◆ **PAGE TEXT**
Basis for 50V limit for de-energized work

[Kalbi_Rob]

So, I've been quizzed to answer this question. What is the basis for the 50V (30V) limit for de-energized work, and where do you find it written?

I am ex-Navy, and the question is from a former Navy Nuke. If you ever read any safety manual, the highest safe voltage is 50V for shore based facilities, and 30V for sea-based facilities (i.e. ships). It is listed in OSHA, but never explained.

As an ex-navy sailor, I know the basis is based on 0.1A being deadly, and the lowest possible resistance for the human body is 500 ohms (300 ohms onboard ships), and ohms law gives you 50V. This is found in NSTM 300 app. H. I remember this vividly as it was a very popular level of knowledge question in the Navy.

As you can tell, this question still haunts me in the private sector, but I can't find the answer anywhere in OSHA and NFPA 70E, it is just implied. Has anybody run across this answer?

[seaborgium]

So, I've been quizzed to answer this question. What is the basis for the 50V (30V) limit for de-energized work, and where do you find it written?

I am ex-Navy, and the question is from a former Navy Nuke. If you ever read any safety manual, the highest safe voltage is 50V for shore based facilities, and 30V for sea-based facilities (i.e. ships). It is listed in OSHA, but never explained.

As an ex-navy sailor, I know the basis is based on 0.1A being deadly, and the lowest possible resistance for the human body is 500 ohms (300 ohms onboard ships), and ohms law gives you 50V. This is found in NSTM 300 app. H. I remember this vividly as it was a very popular level of knowledge question in the Navy.

As you can tell, this question still haunts me in the private sector, but I can't find the answer anywhere in OSHA and NFPA 70E, it is just implied. Has anybody run across this answer?

You are right, this rule is taught all over the industry but I have no clue who came up with it. I'm going to ask around, curious to see what you find out.

◆ **DATA LINES**
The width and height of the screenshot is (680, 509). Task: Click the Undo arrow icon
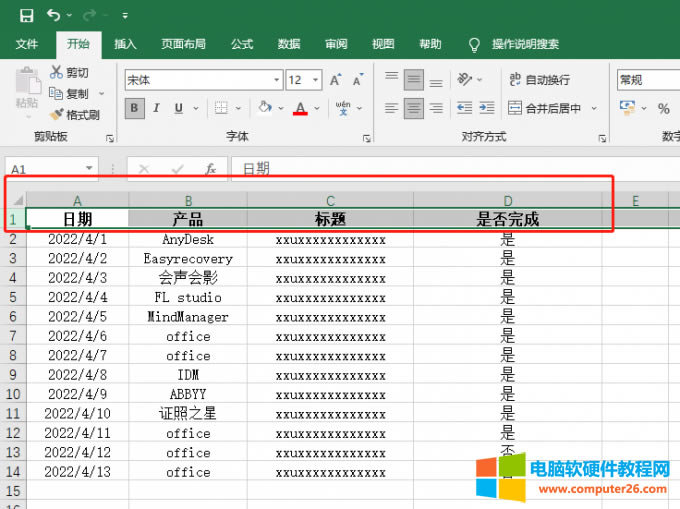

◆ **TASKS TO CARRY OUT**
1. Using the forum thread on the 50V limit, decide whether each statement agrees with it: (a) the first post says OSHA explains the 50V limit; (b) the thread gives 300 ohms as the lowest body resistance onboard ships; (c) the reply names the person who created the rule. Give yes or no for each, and quote the deciding words.
2. Quote the forum thread on the 50V limit word for word, starting with "You are right, this" and going on through "you find out.".
3. List every standard or manual that the forum thread on the 50V limit names as a source where the limit is listed or might be found.

◆ **SOLUTIONS IN ORDER**
1.
(a) No: "It is listed in OSHA, but never explained."
(b) Yes: "the lowest possible resistance for the human body is 500 ohms (300 ohms onboard ships)"
(c) No: "I have no clue who came up with it."

2.
You are right, this rule is taught all over the industry but I have no clue who came up with it. I'm going to ask around, curious to see what you find out.

3.
OSHA
NSTM 300 app. H
NFPA 70E